Clinical Trial Summary
Although oral nutritional supplements (ONS) are known to be effective to treat malnutrition
in older persons, evidence from nursing home populations including demented residents is
rare, especially with regard to functionality and well-being. A known barrier for ONS use
among older persons is the volume that needs to be consumed, resulting in low compliance and
thus reduced effectiveness.
Thus, this study aimed to investigate the effects of a new, low volume, energy- and
nutrient-dense ONS on nutritional status, functionality and quality of life of nursing home
residents with malnutrition or at risk of malnutrition.
In 6 nursing homes in Nuremberg and Fuerth, Germany, a standardized screening was performed
to identify all residents with malnutrition or at risk of malnutrition who might possibly
benefit from nutritional intervention. All subjects with either a Mini Nutritional Assessment
(MNA®) score below 24 points, BMI ≤22 kg/m², a low food intake according to the nurses'
perception or weight loss of ≥5% in the last 3 or ≥10% in 6 months, respectively, were
invited to participate and asked for informed consent.
Eligible residents with informed consent were randomly assigned to the intervention group
(IG) which received two bottles of the ONS per day (250 mL, 600 kcal) in addition to usual
nutritional care or to the control group (CG) which received usual nutritional care only.

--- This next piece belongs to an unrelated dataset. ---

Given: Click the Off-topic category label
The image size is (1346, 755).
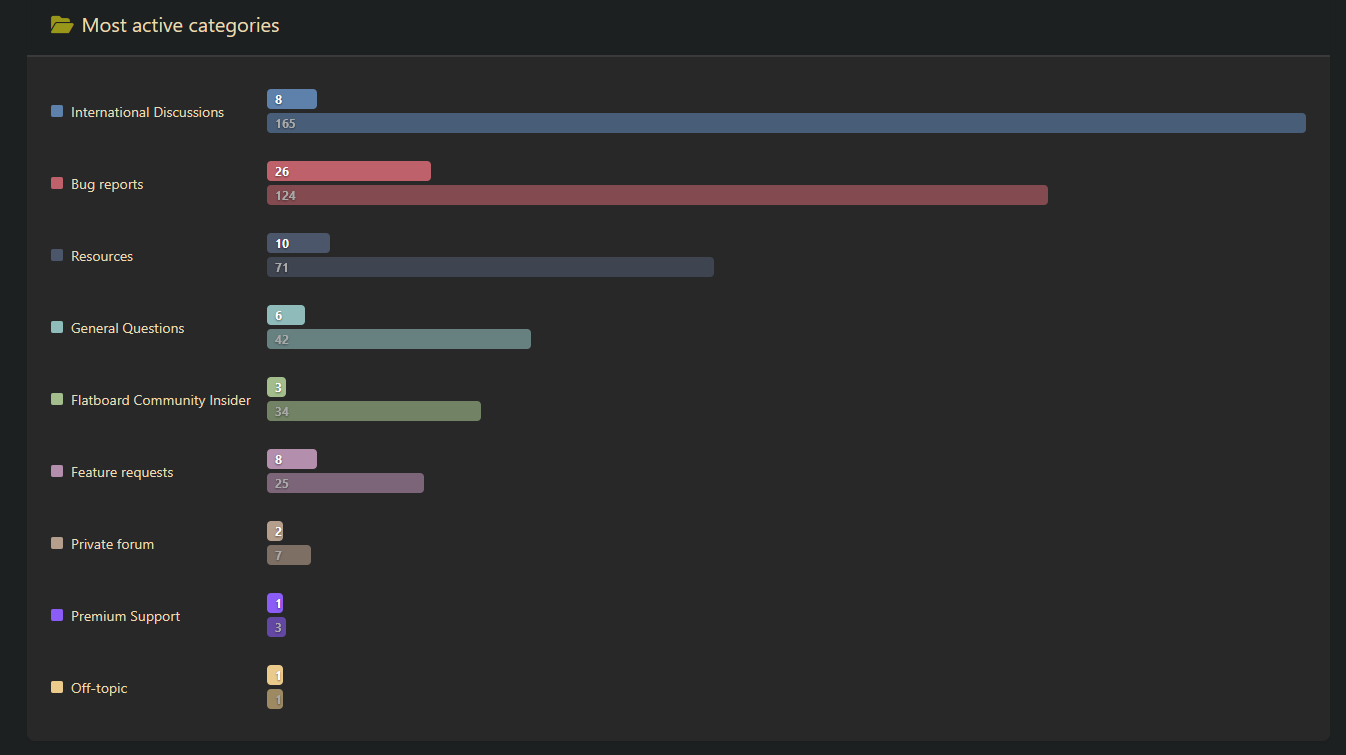Looking at the screenshot, I should tap(99, 688).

Assessment of nutritional parameters included body weight, BMI, arm- and calf-circumference
and Mini Nutritional Assessment (MNA). Cognitive status, depression, activities of daily
living, handgrip strength, gait speed and quality of life were examined using standardized
instruments and protocols. All measurements and tests were performed at baseline, after 12
and 24 weeks.
Compliance and tolerance were documented daily by nursing staff and regularly controlled by
the study team.
Statistical analysis was performed following the intention-to-treat (ITT) approach including
all residents originally assigned to either the IG or CG unless residents died during the
study. A sample size calculation was performed with body weight as the primary outcome
parameter (0.8 power to detect a significant difference p<0.05, two-sided) based on an
estimated mean body weight 55 kg and a mean difference in body weight between the groups
after 12 weeks of 1.5±2.2 kg comparable to results previously observed in this population. To
detect a significant difference between IG and CG, 35 subjects were needed for each group.
While sample size calculation aimed at ensuring adequate power to detect meaningful
differences, the actual statistical analysis was of exploratory nature.